Posted: Monday, October 01, 2012 10:56 AM
Mitch Lies/Capital Press
Kelly Lovelace on his farm in Pleasant Hill, Ore., is running as the Republican nominee for House District 11. He's hoping to change the outcome of two years ago, when he lost to six-term incumbent, Phil Barnhart, D-Eugene.
By MITCH LIES
PLEASANT HILL, Ore. -- Grass seed farmer Kelly Lovelace likes nothing better than hearing people say he can't do something, and proving them wrong.
He has another chance of doing so Nov. 6.
Lovelace, 63, a Republican, is running in the November general election for the Oregon House in a district considered a Democratic stronghold.
Tell him he can't win, though, and he'll say you're wrong.
"A lot of people have thought I couldn't do a lot of things, and a lot of people have been wrong," he said. "Now they're saying I can't win this race. I would say they're wrong again."
Lovelace said his propensity to prove people wrong started in high school when he told friends he would one day own a farm. With no connections to farming, friends didn't believe him, he said.
By 1976, 10 years after graduating, he owned his first farm: A 160-acre spread outside Eugene.
By 1982, Lovelace was managing the 1.25 million-acre MC Ranch in Adel, Ore. The ranch included more than 20,000 acres of irrigated ground, 5,000 acres of barley and 10,000 cows, he said.
By the late 1980s, Lovelace was owner and operator of Western Attachment Co., a small manufacturing company in Eugene. Lovelace ran the company until 2000.

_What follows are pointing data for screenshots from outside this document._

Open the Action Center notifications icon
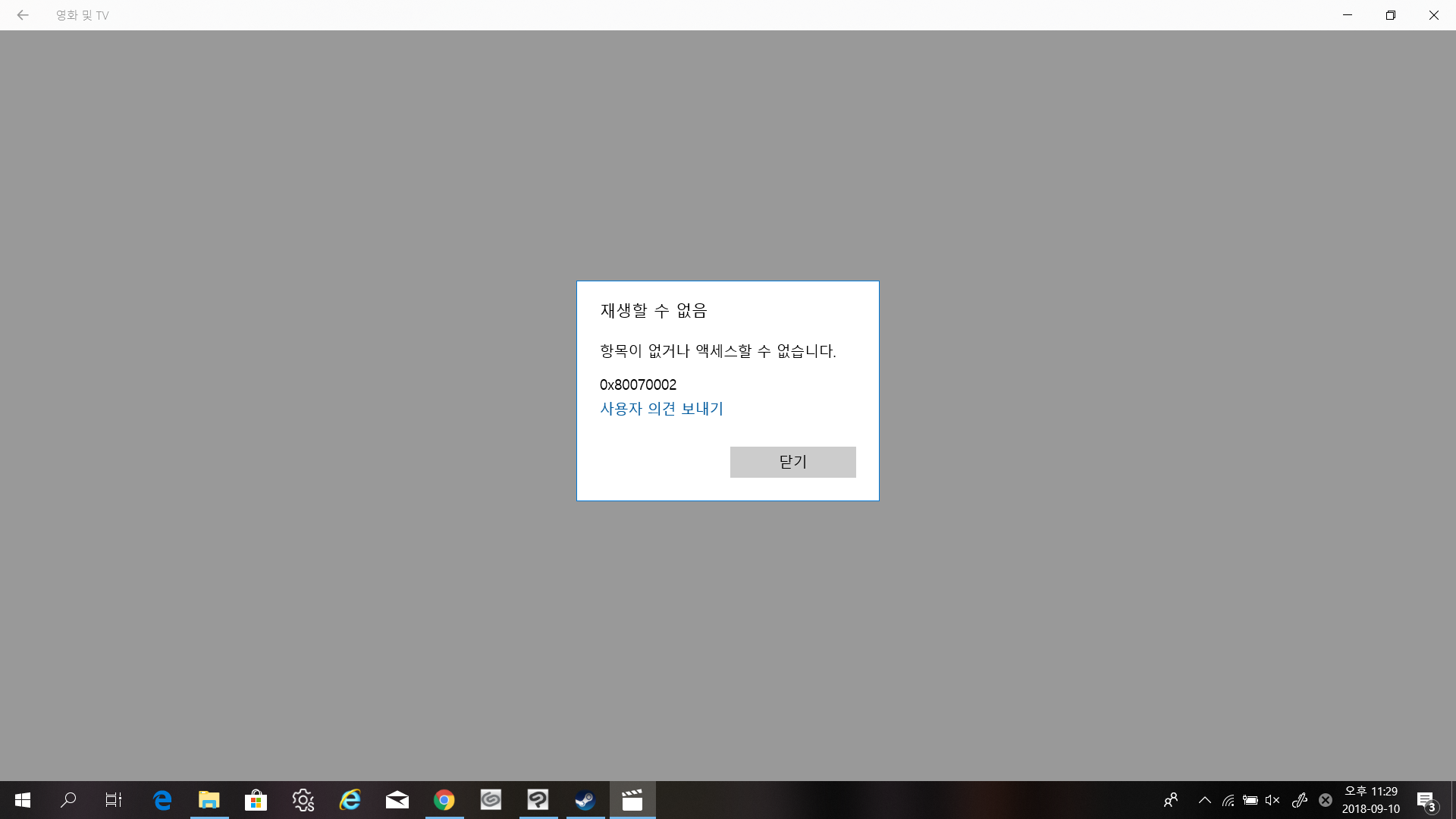1456x819 pixels. pyautogui.click(x=1426, y=800)
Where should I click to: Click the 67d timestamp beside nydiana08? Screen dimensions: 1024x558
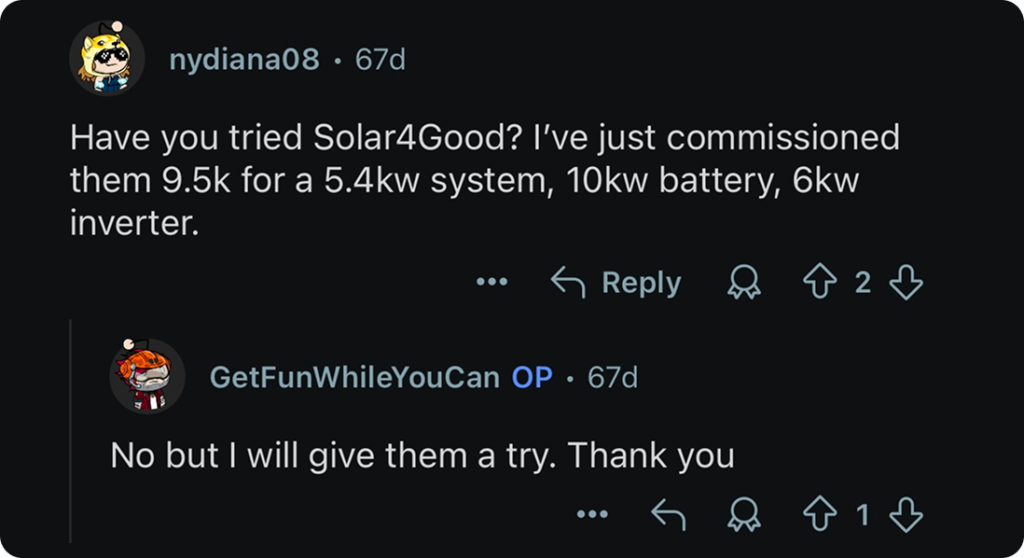pos(381,60)
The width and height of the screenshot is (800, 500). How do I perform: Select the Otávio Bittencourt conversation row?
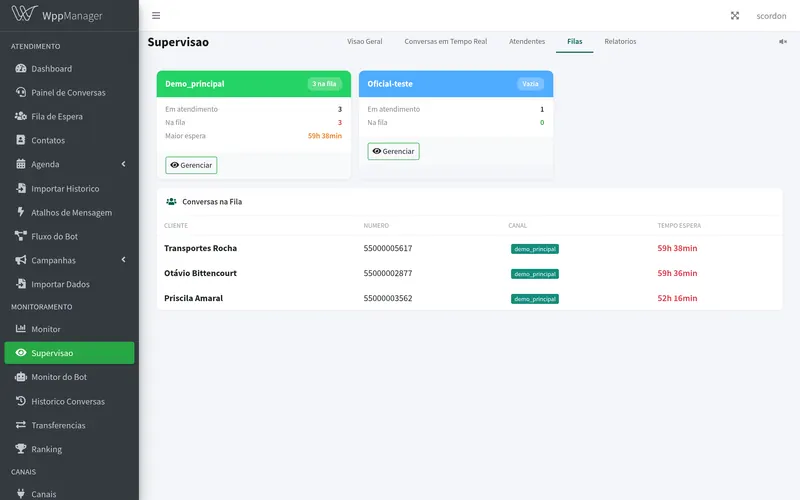coord(469,273)
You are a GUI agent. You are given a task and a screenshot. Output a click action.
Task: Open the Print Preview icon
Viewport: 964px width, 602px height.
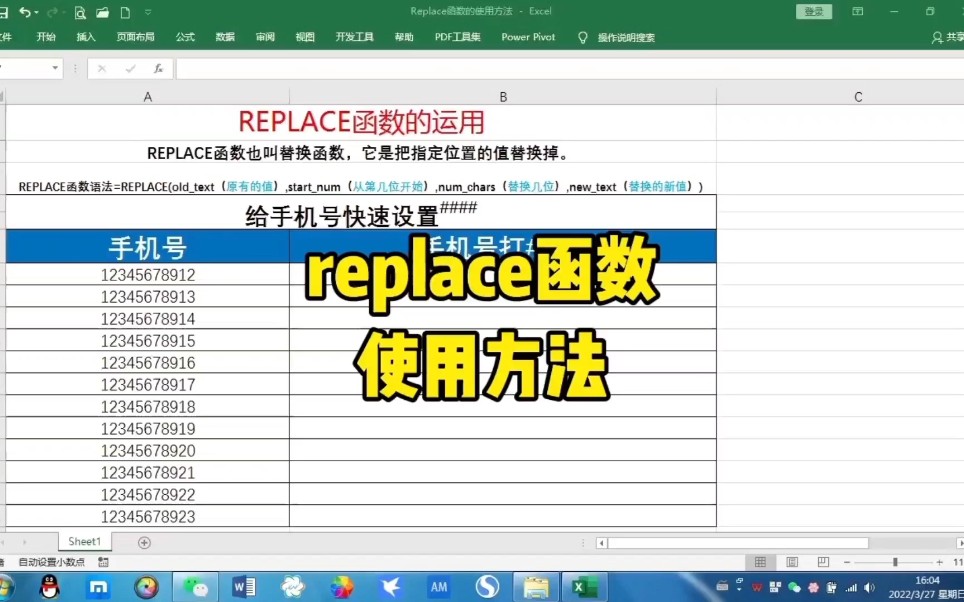tap(81, 13)
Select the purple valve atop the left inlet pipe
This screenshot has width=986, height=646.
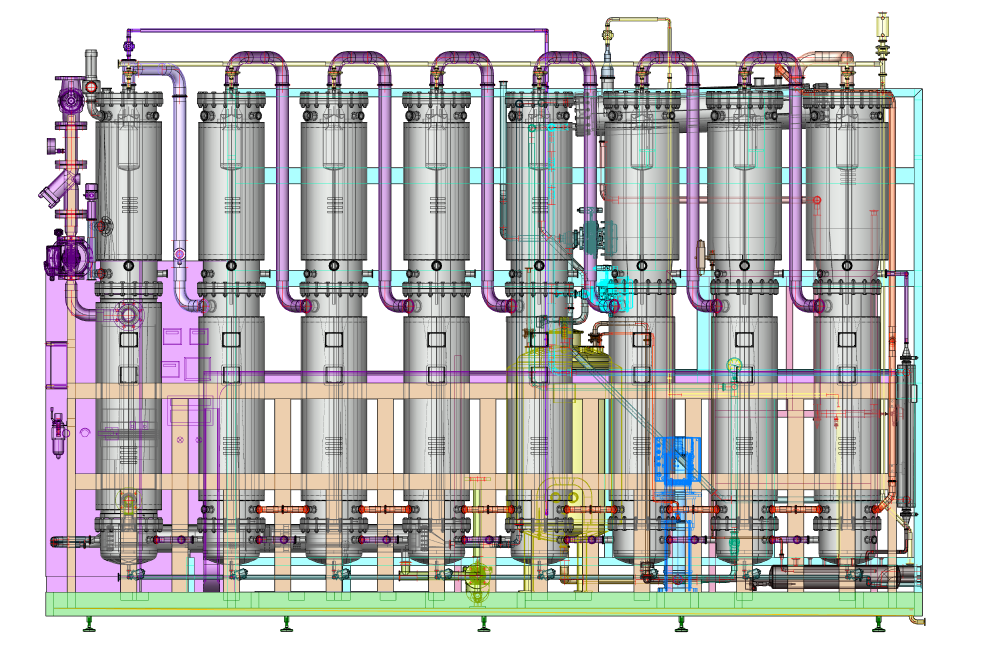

Today, in addition to growing proprietary annual ryegrass seed, some tall fescue and running about 30 cows on his Pleasant Hill farm, he produces lift equipment for wheel loaders and sells it around the world.
If he can once again prove people wrong, Lovelace, 63, believes the diversity of jobs he's tackled and his small business experience will serve him well in Salem.
"There's no common sense up there," he said. "We need people who have been out in the world who have seen a lot of things, and understand how things work."
Lovelace is running on a campaign to roll back regulations, shrink government and increase jobs. He realizes he faces a tough task in a district where Democrats hold a nearly 4,000-vote edge.
In 2010, Lovelace lost to incumbent Rep. Phil Barnhart, D-Eugene, 15,244 votes to 12,657.
But he remains undaunted.
"All we have to do is turn 1,300 voters," he said. "And I think I think we can. There is a lot of anti-Democrat sentiment out there right now."